You’ve probably been in the room when your Tax SaaS vendor claimed to have an excellent tax filing audit trail. It lives on their infrastructure. It’s queryable through a UI. You can easily generate and download it. But there’s a catch. It may take 6-8 weeks or more to do it. For one jurisdiction.

I’ve learned this while working on TaxTech infrastructure at Uber. We operate in 70+ countries. Every jurisdiction has different VAT rules, entity registration requirements, and filing cadences. When you’re processing millions of trips, deliveries, and partner transactions per day, the gap between what your transaction system records and what your compliance tool reports can span days, entities, and undocumented transformation steps. Reconstructing how you got there is a different problem entirely — and it’s one the Tax SaaS was never designed to solve. Or at least I have not seen a tool remotely capable of doing this yet.

So, when the IRS, HRMC, or an EU tax authority flags your entity structure or a discrepancy between real-time e-invoicing and VAT reporting, and the inquiry lands, you’ll be facing this very problem. And it’s an issue you’ll face very often because of the sheer efficiency with which tax authority systems can now deploy AI to find even minor inconsistencies in your data.

Last week, I wrote about how three tax authorities deployed AI in 2026 that queries your data rather than your return. The IRS runs Palantir’s SNAP (Selection and Analytic Platform) across 100+ fragmented legacy databases, surfacing entity relationships no human auditor could trace manually. Through a contract with the HMRC, Quantexa is building a Unique Customer Record: a single, consistent view of every taxable entity in the UK, resolved from fragmented public and private sources. The EU AI Act’s high-risk AI enforcement comes into force on 2 August 2026.

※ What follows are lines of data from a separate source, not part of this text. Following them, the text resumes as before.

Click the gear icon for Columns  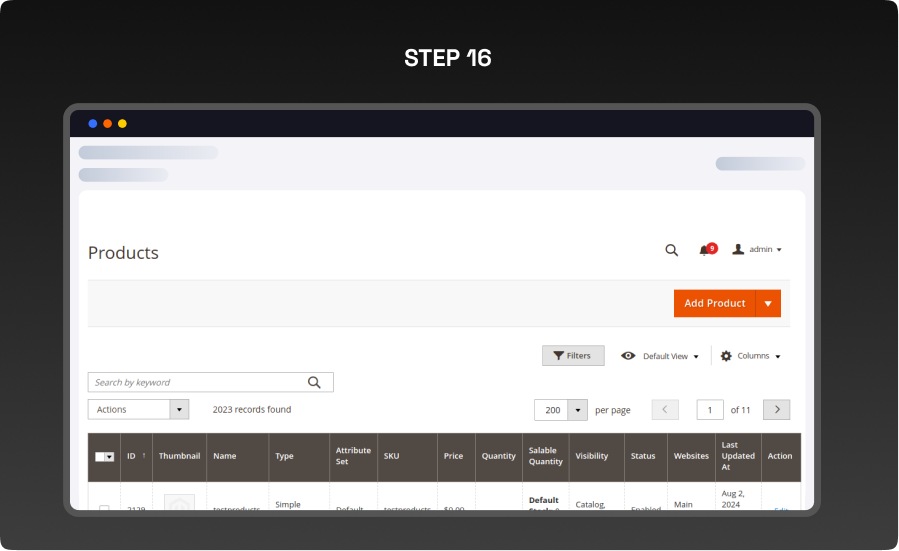pyautogui.click(x=726, y=356)
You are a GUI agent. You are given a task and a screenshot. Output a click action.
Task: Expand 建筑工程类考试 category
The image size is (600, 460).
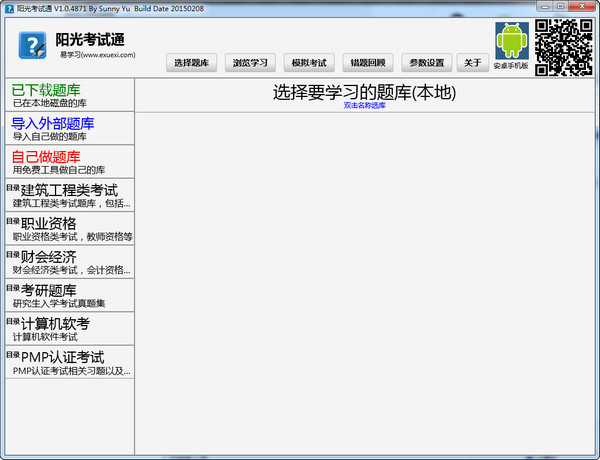tap(67, 195)
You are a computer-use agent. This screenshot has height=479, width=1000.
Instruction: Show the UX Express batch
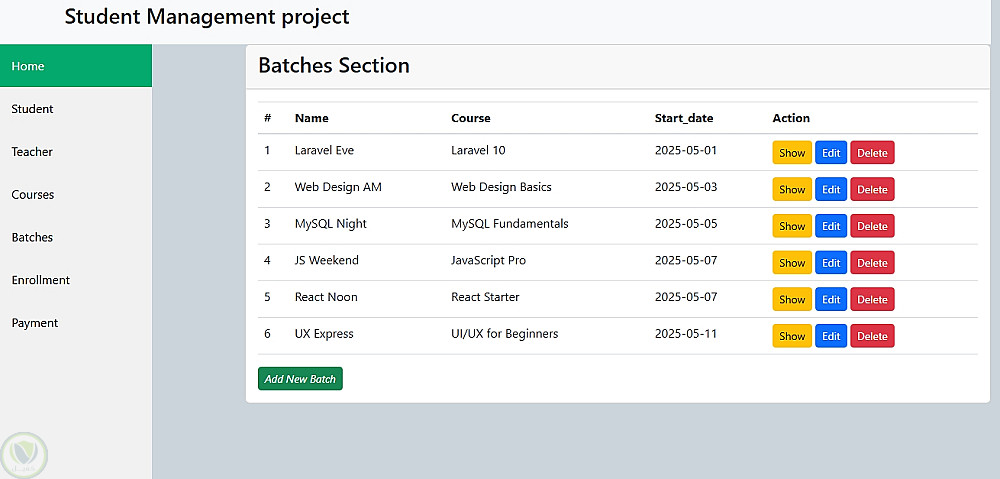click(x=792, y=336)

The question I left open: how do you prepare for this?

The Readiness Gap, By the Numbers

On 19 May 2026, Vertex published a global study of 1,050 senior IT, Finance, and Tax leaders across the US, UK, and Europe:

94% expect stronger collaboration between IT, Tax, and Finance. Only 12% have achieved full integration. Tax teams are consulted on technology decisions 37% of the time. Only 37% report high confidence in their tax-ready data.

I recognize that 12% gap from the inside. At Uber, the product team making decisions about trip pricing, partner fee structures, and payment flows is not the same team filing VAT returns. The decisions upstream create tax obligations downstream — and the pipeline connecting those two realities is something you build intentionally, or you discover under pressure. Most enterprises are discovering it under pressure.

Why Your Vendor Cannot Close This Gap

So, data readiness seems to be the most pertinent compliance risk. The natural move is to buy a tool. I’ve seen it happen repeatedly, and it’s the right call for many problems. But it is the wrong call for this one — for three specific reasons.

1. Your vendor’s audit trail is not your audit trail

When your compliance data lineage lives on a vendor’s infrastructure, you are paying for access to your own operational data. If an inquiry requires you to reconstruct a tax position independently — outside the vendor’s interface, without an active support contract — you discover that the lineage exists only within their system.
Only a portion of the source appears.